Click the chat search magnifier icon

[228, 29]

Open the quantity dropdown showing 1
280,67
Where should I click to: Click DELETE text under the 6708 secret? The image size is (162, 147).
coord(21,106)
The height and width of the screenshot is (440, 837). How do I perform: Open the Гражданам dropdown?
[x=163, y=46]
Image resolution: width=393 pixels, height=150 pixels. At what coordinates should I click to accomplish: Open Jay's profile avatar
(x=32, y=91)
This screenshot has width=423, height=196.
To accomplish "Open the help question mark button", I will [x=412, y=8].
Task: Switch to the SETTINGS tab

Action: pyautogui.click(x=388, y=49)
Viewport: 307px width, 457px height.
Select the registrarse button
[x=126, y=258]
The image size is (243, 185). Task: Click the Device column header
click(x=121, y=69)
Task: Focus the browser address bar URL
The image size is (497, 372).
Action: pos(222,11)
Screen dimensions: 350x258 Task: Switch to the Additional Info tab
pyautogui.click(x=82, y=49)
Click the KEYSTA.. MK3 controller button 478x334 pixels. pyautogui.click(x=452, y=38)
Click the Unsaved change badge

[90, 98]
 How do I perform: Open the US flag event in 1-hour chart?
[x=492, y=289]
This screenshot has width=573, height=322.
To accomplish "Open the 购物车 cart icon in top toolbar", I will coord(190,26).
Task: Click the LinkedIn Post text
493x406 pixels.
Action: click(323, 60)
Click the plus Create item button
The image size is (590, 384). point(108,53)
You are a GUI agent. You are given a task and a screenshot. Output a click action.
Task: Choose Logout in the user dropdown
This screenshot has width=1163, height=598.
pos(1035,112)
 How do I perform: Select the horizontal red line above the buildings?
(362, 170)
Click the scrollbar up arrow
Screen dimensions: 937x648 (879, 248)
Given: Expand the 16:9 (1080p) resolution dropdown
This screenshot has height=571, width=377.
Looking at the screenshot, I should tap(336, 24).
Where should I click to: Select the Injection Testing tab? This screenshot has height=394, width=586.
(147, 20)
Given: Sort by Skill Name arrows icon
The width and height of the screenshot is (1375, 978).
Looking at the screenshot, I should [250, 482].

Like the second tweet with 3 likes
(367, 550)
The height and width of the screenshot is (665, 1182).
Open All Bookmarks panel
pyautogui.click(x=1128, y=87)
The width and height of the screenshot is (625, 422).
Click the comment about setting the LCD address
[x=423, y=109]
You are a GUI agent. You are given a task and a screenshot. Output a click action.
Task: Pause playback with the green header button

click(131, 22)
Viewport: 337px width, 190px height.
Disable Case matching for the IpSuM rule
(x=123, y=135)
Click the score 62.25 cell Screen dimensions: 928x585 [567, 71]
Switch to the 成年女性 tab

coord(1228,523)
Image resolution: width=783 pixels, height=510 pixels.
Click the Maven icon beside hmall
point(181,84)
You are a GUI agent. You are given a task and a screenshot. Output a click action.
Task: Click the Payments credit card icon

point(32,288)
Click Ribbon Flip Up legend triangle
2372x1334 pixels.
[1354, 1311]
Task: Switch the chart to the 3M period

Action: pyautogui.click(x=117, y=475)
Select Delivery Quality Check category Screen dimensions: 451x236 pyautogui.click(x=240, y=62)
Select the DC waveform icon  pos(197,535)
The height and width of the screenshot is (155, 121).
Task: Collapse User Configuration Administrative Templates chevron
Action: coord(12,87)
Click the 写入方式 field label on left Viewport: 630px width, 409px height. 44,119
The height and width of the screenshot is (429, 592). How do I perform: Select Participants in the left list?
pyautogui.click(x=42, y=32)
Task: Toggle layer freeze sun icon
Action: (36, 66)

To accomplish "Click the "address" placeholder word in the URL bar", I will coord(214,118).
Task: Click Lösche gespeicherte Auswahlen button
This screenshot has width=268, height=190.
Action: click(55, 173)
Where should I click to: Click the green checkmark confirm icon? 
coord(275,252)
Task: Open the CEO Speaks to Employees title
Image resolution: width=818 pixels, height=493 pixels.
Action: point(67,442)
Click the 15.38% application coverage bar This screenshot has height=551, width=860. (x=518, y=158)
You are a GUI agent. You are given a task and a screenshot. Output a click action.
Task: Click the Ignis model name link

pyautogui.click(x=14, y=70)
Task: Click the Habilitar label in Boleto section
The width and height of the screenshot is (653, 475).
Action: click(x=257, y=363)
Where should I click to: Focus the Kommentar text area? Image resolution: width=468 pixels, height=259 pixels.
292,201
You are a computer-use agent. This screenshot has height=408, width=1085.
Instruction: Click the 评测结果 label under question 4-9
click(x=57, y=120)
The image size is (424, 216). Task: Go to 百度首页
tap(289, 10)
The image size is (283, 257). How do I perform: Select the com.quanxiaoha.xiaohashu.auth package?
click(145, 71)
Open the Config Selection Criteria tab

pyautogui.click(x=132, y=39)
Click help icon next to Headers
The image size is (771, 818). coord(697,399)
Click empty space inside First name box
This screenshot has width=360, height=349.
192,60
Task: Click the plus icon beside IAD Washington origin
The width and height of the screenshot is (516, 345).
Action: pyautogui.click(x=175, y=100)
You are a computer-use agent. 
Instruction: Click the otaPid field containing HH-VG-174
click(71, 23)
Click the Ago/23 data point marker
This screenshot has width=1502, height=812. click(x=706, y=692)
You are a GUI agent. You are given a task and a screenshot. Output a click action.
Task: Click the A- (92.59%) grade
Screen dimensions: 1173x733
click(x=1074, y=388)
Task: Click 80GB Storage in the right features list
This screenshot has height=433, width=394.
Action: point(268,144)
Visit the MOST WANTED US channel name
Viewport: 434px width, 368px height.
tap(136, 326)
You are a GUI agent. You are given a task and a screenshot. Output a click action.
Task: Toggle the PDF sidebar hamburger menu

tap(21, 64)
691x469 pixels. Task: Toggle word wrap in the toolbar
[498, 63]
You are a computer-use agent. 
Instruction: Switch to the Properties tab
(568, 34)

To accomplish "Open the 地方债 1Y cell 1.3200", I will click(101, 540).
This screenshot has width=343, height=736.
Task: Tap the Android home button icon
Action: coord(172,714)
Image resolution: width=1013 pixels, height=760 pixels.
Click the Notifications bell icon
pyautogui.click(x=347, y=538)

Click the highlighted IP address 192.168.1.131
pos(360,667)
..........
_Try it_:
Once you have read the records above, write them out again exactly.

_Solution to the problem_:
Click the chat search magnifier icon

[228, 29]

Open the quantity dropdown showing 1
280,67
Where should I click to: Click DELETE text under the 6708 secret? The image size is (162, 147).
coord(21,106)
The height and width of the screenshot is (440, 837). How do I perform: Open the Гражданам dropdown?
[x=163, y=46]
Image resolution: width=393 pixels, height=150 pixels. At what coordinates should I click to accomplish: Open Jay's profile avatar
(x=32, y=91)
This screenshot has width=423, height=196.
To accomplish "Open the help question mark button", I will [x=412, y=8].
Task: Switch to the SETTINGS tab

Action: pyautogui.click(x=388, y=49)
Viewport: 307px width, 457px height.
Select the registrarse button
[x=126, y=258]
The image size is (243, 185). Task: Click the Device column header
click(x=121, y=69)
Task: Focus the browser address bar URL
The image size is (497, 372).
Action: pos(222,11)
Screen dimensions: 350x258 Task: Switch to the Additional Info tab
pyautogui.click(x=82, y=49)
Click the KEYSTA.. MK3 controller button 478x334 pixels. pyautogui.click(x=452, y=38)
Click the Unsaved change badge

[90, 98]
 How do I perform: Open the US flag event in 1-hour chart?
[x=492, y=289]
This screenshot has width=573, height=322.
To accomplish "Open the 购物车 cart icon in top toolbar", I will coord(190,26).
Task: Click the LinkedIn Post text
493x406 pixels.
Action: click(323, 60)
Click the plus Create item button
The image size is (590, 384). point(108,53)
You are a GUI agent. You are given a task and a screenshot. Output a click action.
Task: Choose Logout in the user dropdown
This screenshot has width=1163, height=598.
pos(1035,112)
 How do I perform: Select the horizontal red line above the buildings?
(362, 170)
Click the scrollbar up arrow
Screen dimensions: 937x648 (879, 248)
Given: Expand the 16:9 (1080p) resolution dropdown
This screenshot has height=571, width=377.
Looking at the screenshot, I should tap(336, 24).
Where should I click to: Select the Injection Testing tab? This screenshot has height=394, width=586.
(147, 20)
Given: Sort by Skill Name arrows icon
The width and height of the screenshot is (1375, 978).
Looking at the screenshot, I should [250, 482].

Like the second tweet with 3 likes
(367, 550)
The height and width of the screenshot is (665, 1182).
Open All Bookmarks panel
pyautogui.click(x=1128, y=87)
The width and height of the screenshot is (625, 422).
Click the comment about setting the LCD address
[x=423, y=109]
You are a GUI agent. You are given a task and a screenshot. Output a click action.
Task: Pause playback with the green header button

click(131, 22)
Viewport: 337px width, 190px height.
Disable Case matching for the IpSuM rule
(x=123, y=135)
Click the score 62.25 cell Screen dimensions: 928x585 [567, 71]
Switch to the 成年女性 tab

coord(1228,523)
Image resolution: width=783 pixels, height=510 pixels.
Click the Maven icon beside hmall
point(181,84)
You are a GUI agent. You are given a task and a screenshot. Output a click action.
Task: Click the Payments credit card icon

point(32,288)
Click Ribbon Flip Up legend triangle
2372x1334 pixels.
[1354, 1311]
Task: Switch the chart to the 3M period

Action: pyautogui.click(x=117, y=475)
Select Delivery Quality Check category Screen dimensions: 451x236 pyautogui.click(x=240, y=62)
Select the DC waveform icon  pos(197,535)
The height and width of the screenshot is (155, 121).
Task: Collapse User Configuration Administrative Templates chevron
Action: coord(12,87)
Click the 写入方式 field label on left Viewport: 630px width, 409px height. 44,119
The height and width of the screenshot is (429, 592). How do I perform: Select Participants in the left list?
pyautogui.click(x=42, y=32)
Task: Toggle layer freeze sun icon
Action: (36, 66)

To accomplish "Click the "address" placeholder word in the URL bar", I will coord(214,118).
Task: Click Lösche gespeicherte Auswahlen button
This screenshot has width=268, height=190.
Action: click(55, 173)
Where should I click to: Click the green checkmark confirm icon? 
coord(275,252)
Task: Open the CEO Speaks to Employees title
Image resolution: width=818 pixels, height=493 pixels.
Action: point(67,442)
Click the 15.38% application coverage bar This screenshot has height=551, width=860. (x=518, y=158)
You are a GUI agent. You are given a task and a screenshot. Output a click action.
Task: Click the Ignis model name link

pyautogui.click(x=14, y=70)
Task: Click the Habilitar label in Boleto section
The width and height of the screenshot is (653, 475).
Action: click(x=257, y=363)
Where should I click to: Focus the Kommentar text area? Image resolution: width=468 pixels, height=259 pixels.
292,201
You are a computer-use agent. This screenshot has height=408, width=1085.
Instruction: Click the 评测结果 label under question 4-9
click(x=57, y=120)
The image size is (424, 216). Task: Go to 百度首页
tap(289, 10)
The image size is (283, 257). How do I perform: Select the com.quanxiaoha.xiaohashu.auth package?
click(145, 71)
Open the Config Selection Criteria tab

pyautogui.click(x=132, y=39)
Click help icon next to Headers
The image size is (771, 818). coord(697,399)
Click empty space inside First name box
This screenshot has width=360, height=349.
192,60
Task: Click the plus icon beside IAD Washington origin
The width and height of the screenshot is (516, 345).
Action: pyautogui.click(x=175, y=100)
You are a computer-use agent. 
Instruction: Click the otaPid field containing HH-VG-174
click(71, 23)
Click the Ago/23 data point marker
This screenshot has width=1502, height=812. click(x=706, y=692)
You are a GUI agent. You are given a task and a screenshot. Output a click action.
Task: Click the A- (92.59%) grade
Screen dimensions: 1173x733
click(x=1074, y=388)
Task: Click 80GB Storage in the right features list
This screenshot has height=433, width=394.
Action: point(268,144)
Visit the MOST WANTED US channel name
Viewport: 434px width, 368px height.
tap(136, 326)
You are a GUI agent. You are given a task and a screenshot. Output a click action.
Task: Toggle the PDF sidebar hamburger menu

tap(21, 64)
691x469 pixels. Task: Toggle word wrap in the toolbar
[498, 63]
You are a computer-use agent. 
Instruction: Switch to the Properties tab
(568, 34)

To accomplish "Open the 地方债 1Y cell 1.3200", I will click(101, 540).
This screenshot has width=343, height=736.
Task: Tap the Android home button icon
Action: coord(172,714)
Image resolution: width=1013 pixels, height=760 pixels.
Click the Notifications bell icon
pyautogui.click(x=347, y=538)

Click the highlighted IP address 192.168.1.131
pos(360,667)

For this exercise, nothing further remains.